# 54cm road bike - getting desperate!



## Andrew_Culture (15 May 2014)

My little sister is doing a 70mile sponsored ride through London in three week's time and so far she has done all her training on a Carerra MTB. So she's desperate for a road bike.

We've been hunting eBay for something like a second-hand Triban 3 but have had not joy


----------



## John the Canuck (15 May 2014)

********* http://www.gumtree.com/p/for-sale/carrera-valour-medium-54cm-road-bike-105-wheelset/1058197629

http://www.gumtree.com/p/for-sale/carrera-race-road-bike/1060508330

http://www.gumtree.com/p/for-sale/viking-san-marino-road-bike/1058716050

http://www.gumtree.com/p/for-sale/carrea-road-bike/1057344048


----------



## michaelcycle (15 May 2014)

What's her budget?

http://www.goinggoingbike.com/bikes.html?bike_size=687


----------



## Andrew_Culture (15 May 2014)

michaelcycle said:


> What's her budget?
> 
> http://www.goinggoingbike.com/bikes.html?bike_size=687



Non existent, but up to £200 realistically


----------



## Andrew_Culture (15 May 2014)

John the Canuck said:


> ********* http://www.gumtree.com/p/for-sale/carrera-valour-medium-54cm-road-bike-105-wheelset/1058197629



BOOM as I believe the kids are saying.


----------



## John the Canuck (15 May 2014)

Andrew_Culture said:


> BOOM as I believe the kids are saying.



??...


----------



## AndyRM (15 May 2014)

I believe Andrew has hit the proverbial back of the net.


----------



## uphillstruggler (15 May 2014)

Andrew_Culture said:


> BOOM as I believe the kids are saying.



Did you get it


----------



## DCLane (15 May 2014)

I'd suggest this; http://www.cyclechat.net/threads/peugeot-ao-8-record-du-monde-1973-12-speed-700c-wheels.156073/

But you're a bit far away and my offer of riding it to you won't stretch! I'm near London but not until the 11th/12th June.


----------



## Cuchilo (15 May 2014)

I think the purple pug I have is a 54 . Got someone interested in it but .......


----------



## Andrew_Culture (15 May 2014)

My sister has just told me she has a budget of fifty quid, I'm headbutting my desk here. I've just emailed my dad to scrounge on her behalf.


----------



## Cuchilo (15 May 2014)

Hire one for £50 ?
Boris bikes are a good deal


----------



## qigong chimp (15 May 2014)

With all the Londoners on the forum someone'll lend her a bike, surely? If I still lived in Suffolk/London I'd lend you/her a 54cm road bike for her 70mile ride.


----------



## Cuchilo (15 May 2014)

qigong chimp said:


> With all the Londoners on the forum someone'll lend her a bike, surely? If I still lived in Suffolk/London I'd lend you/her a 54cm road bike for her 70mile ride.

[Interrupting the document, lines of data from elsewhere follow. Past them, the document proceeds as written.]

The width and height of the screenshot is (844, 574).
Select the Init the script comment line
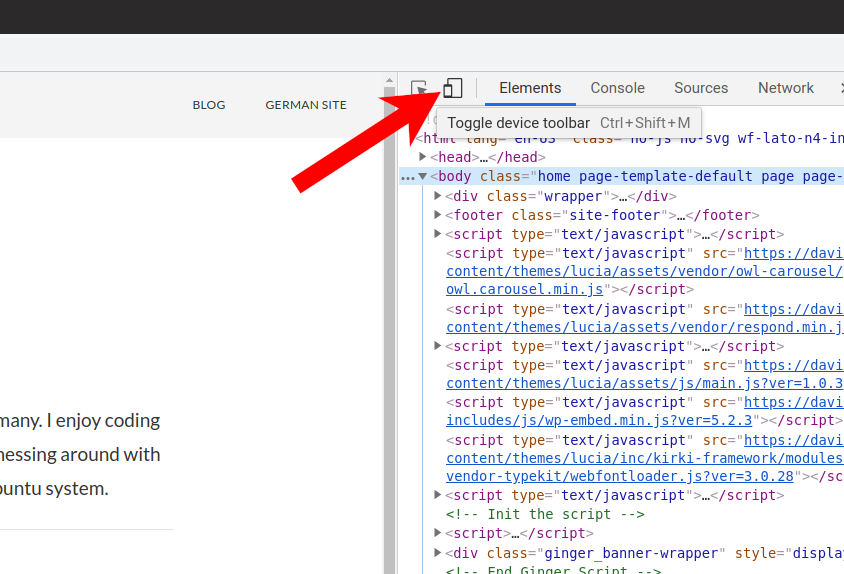545,514
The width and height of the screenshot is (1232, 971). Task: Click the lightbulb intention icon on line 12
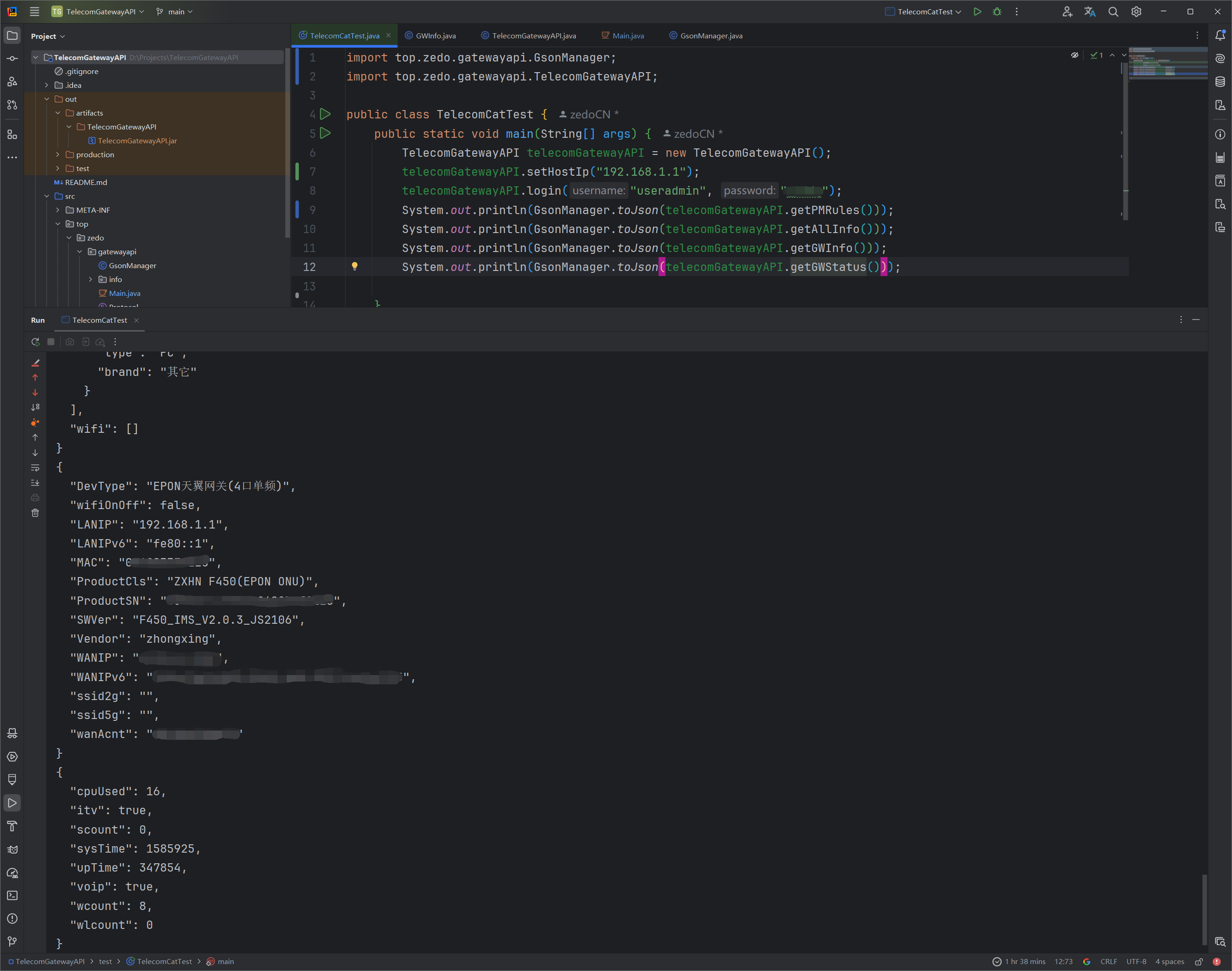pos(355,266)
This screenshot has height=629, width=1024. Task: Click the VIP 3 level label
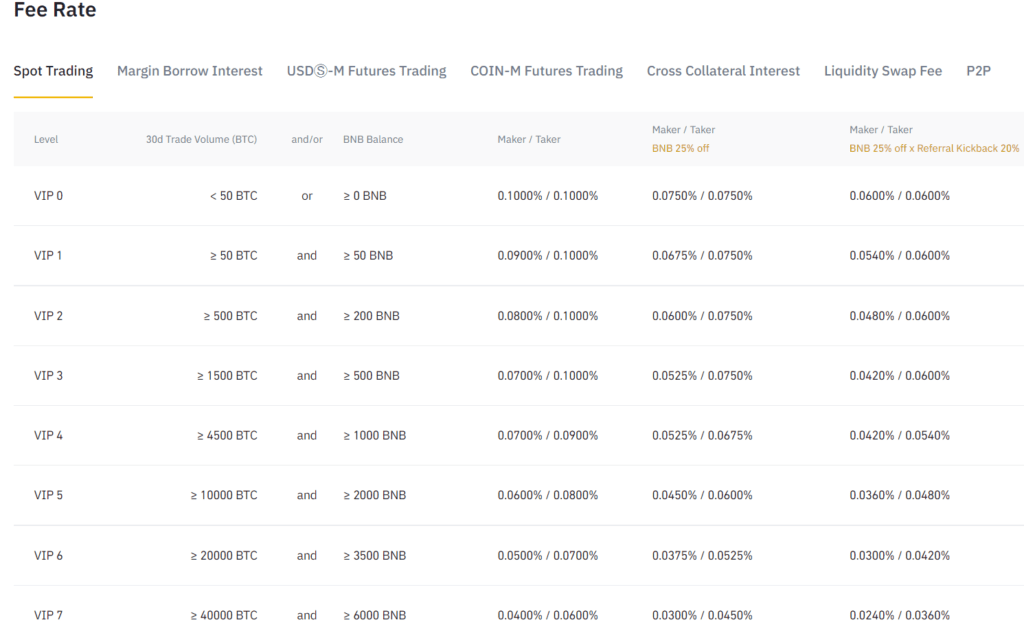tap(47, 375)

I'm old school so yes youre right . You can borrow my bike but if you break it you buy it . With a £50 budget you can borrow a picture of my bikes . But I want the picture back .


----------



## mickle (15 May 2014)

Andrew_Culture said:


> My sister has just told me she has a budget of fifty quid, I'm headbutting my desk here. I've just emailed my dad to scrounge on her behalf.



2 x slicks and tubes for her mountain bike?


----------



## JoeyB (15 May 2014)

My first few rides were on a carrera mtb with slicks. They included a 37 miler and then two 65 milers. Might be too short a time for her to get used to a road bike now aswell?


----------



## jefmcg (15 May 2014)

http://www.onyourbike.com/rental.php Trek 1.1 £49/four days.

Right on the money


----------



## Andrew_Culture (16 May 2014)

mickle said:


> 2 x slicks and tubes for her mountain bike?



I thinks it's going to come down to that, yes.


----------



## Mike! (17 May 2014)

Andrew,

She would be welcome to borrow my commuter if it fits ok, Giant TCX in size M (54cm)?

If it's too soon to get used to a road bike I have a specialized sirrus in a medium that is going to be sold soon, she would be welcome to use that (and train on it if needed) as it's not in use at all. More suitable than an MTB!


----------



## Andrew_Culture (17 May 2014)

Mike! said:


> Andrew,
> 
> She would be welcome to borrow my commuter if it fits ok, Giant TCX in size M (54cm)?
> 
> If it's too soon to get used to a road bike I have a specialized sirrus in a medium that is going to be sold soon, she would be welcome to use that (and train on it if needed) as it's not in use at all. More suitable than an MTB!




Wow, that's super generous! I've just had an email from her to say someone has lent her a bike, I'm just waiting to find out what it is.


----------